***** Excerpted records

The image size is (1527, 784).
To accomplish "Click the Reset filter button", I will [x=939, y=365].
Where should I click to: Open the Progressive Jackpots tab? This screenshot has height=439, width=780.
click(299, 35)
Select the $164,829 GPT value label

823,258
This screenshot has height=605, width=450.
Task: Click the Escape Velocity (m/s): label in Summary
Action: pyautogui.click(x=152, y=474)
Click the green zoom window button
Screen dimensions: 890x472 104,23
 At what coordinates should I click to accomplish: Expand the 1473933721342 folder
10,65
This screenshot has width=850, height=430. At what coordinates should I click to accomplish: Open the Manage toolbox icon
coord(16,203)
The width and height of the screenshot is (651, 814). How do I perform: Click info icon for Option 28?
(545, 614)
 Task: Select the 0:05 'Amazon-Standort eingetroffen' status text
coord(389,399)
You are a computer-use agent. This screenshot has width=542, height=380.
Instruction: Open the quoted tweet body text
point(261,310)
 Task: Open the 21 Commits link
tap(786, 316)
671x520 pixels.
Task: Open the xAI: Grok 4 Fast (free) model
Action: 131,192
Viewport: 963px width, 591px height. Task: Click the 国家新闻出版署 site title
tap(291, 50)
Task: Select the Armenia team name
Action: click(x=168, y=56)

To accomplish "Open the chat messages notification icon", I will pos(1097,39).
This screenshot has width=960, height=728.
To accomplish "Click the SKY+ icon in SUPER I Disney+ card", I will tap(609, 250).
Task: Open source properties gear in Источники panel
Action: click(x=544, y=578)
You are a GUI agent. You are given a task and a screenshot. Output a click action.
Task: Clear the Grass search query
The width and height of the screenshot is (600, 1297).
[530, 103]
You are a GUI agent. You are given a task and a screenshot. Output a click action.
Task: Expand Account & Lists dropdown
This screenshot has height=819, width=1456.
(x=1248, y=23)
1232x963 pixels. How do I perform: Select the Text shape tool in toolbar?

**********

Rewrite the lines from the first one through the line containing "Action: 131,192" as a Markdown table with the columns Row and Line. Leave out blank lines.

> **Solution below**
| Row | Line |
|---|---|
| 1 | The image size is (1527, 784). |
| 2 | To accomplish "Click the Reset filter button", I will [x=939, y=365]. |
| 3 | Where should I click to: Open the Progressive Jackpots tab? This screenshot has height=439, width=780. |
| 4 | click(299, 35) |
| 5 | Select the $164,829 GPT value label |
| 6 | 823,258 |
| 7 | This screenshot has height=605, width=450. |
| 8 | Task: Click the Escape Velocity (m/s): label in Summary |
| 9 | Action: pyautogui.click(x=152, y=474) |
| 10 | Click the green zoom window button |
| 11 | Screen dimensions: 890x472 104,23 |
| 12 |  At what coordinates should I click to accomplish: Expand the 1473933721342 folder |
| 13 | 10,65 |
| 14 | This screenshot has width=850, height=430. At what coordinates should I click to accomplish: Open the Manage toolbox icon |
| 15 | coord(16,203) |
| 16 | The width and height of the screenshot is (651, 814). How do I perform: Click info icon for Option 28? |
| 17 | (545, 614) |
| 18 |  Task: Select the 0:05 'Amazon-Standort eingetroffen' status text |
| 19 | coord(389,399) |
| 20 | You are a computer-use agent. This screenshot has width=542, height=380. |
| 21 | Instruction: Open the quoted tweet body text |
| 22 | point(261,310) |
| 23 |  Task: Open the 21 Commits link |
| 24 | tap(786, 316) |
| 25 | 671x520 pixels. |
| 26 | Task: Open the xAI: Grok 4 Fast (free) model |
| 27 | Action: 131,192 |